Get really clear on expectations

This is an issue that we clean up a lot. Think about all the decisions that need to be made for this role.  Can they hire/fire?  Can they change budget?  Do they have purchasing authority?  Can they restructure the team?  These are just a few.  Can they do those things on their own or do you want to retain those decisions or can they do it, but ask first?  These may seem obvious, but there is often a chasm between the owner’s answers to these questions as well as the sales leader’s perception of that they can or can’t do.  Likewise, it is important to be clear on what you expect of them every week/month.  I constantly hear things from owners like “I wish my leader would spend more time in the field with their team” or “I wish they were more strategic” or something similar.  When I press them on how much time or what does being more strategic mean, I get two things back – 1) they can’t really define it well, and/or 2) they have not set that clear expectation with the sales leader.  Bottom line is that if you are not super clear about your expectations, they will never live up to them.  The best answer is to require your sales leader to present a plan to you on what they will do each quarter and for the year.  Get specific.  How will they go about getting new clients?  What will they do to retain and grow existing clients?  Where does the team need help and what will they do to develop them?   Make them present a specific plan to you inclusive of the metrics that you will watch together (both leading and lagging) to know if the leader is on track. 

Stay Aligned 

This is easier said than done. You get busy.  They get busy.  The result?  You don’t really have formal, structured one-on-ones.  Instead it is “What things do you have on your list? This is on my list.  Let’s talk.”  Or, more commonly, you have frequent, unstructured conversations (we call them fly bys) all the time, and you believe these are an adequate substitute for a good one-on-one.  Whether we do the “fly bys” or the unstructured one-on-ones, owners rarely get at the real meat.  Instead it is the issue of the day or deal of the day.  Do you want to stay super aligned with your leader? Then follow a one-on-one agenda similar to the following:

  1. What did you commit to last week?  Did you get those things done? 

    1. Yes? Good job.  

    2. No? Why? What do we need to do to make sure it gets done.

  2. How are you doing vs your plan? (See #2 above). 

    1. On target – all metrics look good.  Celebrate and recognize them for doing a good job.

    2. Not on target and/or metrics are off.  What are you as the sales leader doing to get back on track?

  3. What is the forecast?  Note: a pipeline is not a forecast.  We want to know what is real and we can count on it.  As part of that forecast:

    1. What are we very confident about?

    2. What is the upside or deals at risk?

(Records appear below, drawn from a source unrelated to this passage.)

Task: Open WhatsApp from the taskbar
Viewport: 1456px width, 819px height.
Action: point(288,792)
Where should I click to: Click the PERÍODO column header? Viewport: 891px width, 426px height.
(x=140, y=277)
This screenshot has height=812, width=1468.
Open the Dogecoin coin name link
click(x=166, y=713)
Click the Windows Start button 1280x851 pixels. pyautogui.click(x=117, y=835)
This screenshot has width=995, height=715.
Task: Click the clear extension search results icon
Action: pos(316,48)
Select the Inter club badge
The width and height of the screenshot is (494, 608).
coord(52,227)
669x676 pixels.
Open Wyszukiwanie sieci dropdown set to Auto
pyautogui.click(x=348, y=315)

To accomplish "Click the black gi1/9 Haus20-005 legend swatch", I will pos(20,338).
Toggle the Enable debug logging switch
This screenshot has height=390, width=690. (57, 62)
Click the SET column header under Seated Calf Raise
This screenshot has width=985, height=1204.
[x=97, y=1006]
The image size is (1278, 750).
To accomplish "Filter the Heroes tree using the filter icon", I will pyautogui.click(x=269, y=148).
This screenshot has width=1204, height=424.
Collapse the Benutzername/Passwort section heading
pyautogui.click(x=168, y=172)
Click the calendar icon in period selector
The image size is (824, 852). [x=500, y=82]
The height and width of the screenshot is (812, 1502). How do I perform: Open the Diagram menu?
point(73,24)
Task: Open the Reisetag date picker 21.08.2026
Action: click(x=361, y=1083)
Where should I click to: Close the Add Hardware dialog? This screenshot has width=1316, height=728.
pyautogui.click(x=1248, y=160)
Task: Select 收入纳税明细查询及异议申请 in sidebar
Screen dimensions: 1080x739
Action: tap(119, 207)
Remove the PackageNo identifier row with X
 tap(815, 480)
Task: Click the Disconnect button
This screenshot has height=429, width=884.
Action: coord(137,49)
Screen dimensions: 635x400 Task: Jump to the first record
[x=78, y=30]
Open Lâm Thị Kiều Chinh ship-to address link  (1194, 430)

    3. Based on those data points, what should WE forecast?

  4. How is the team doing?  Is anybody at risk?  Having issues?  Need reinforcement?   What are you as the sales leader doing to develop their skills?

  5. Issues you have?  Issues I want to discuss?

  6. Based on all of the above, what are your action items you are committing to for this week?

If you rinse and repeat this agenda each week, you stay aligned and you know the progress they are making.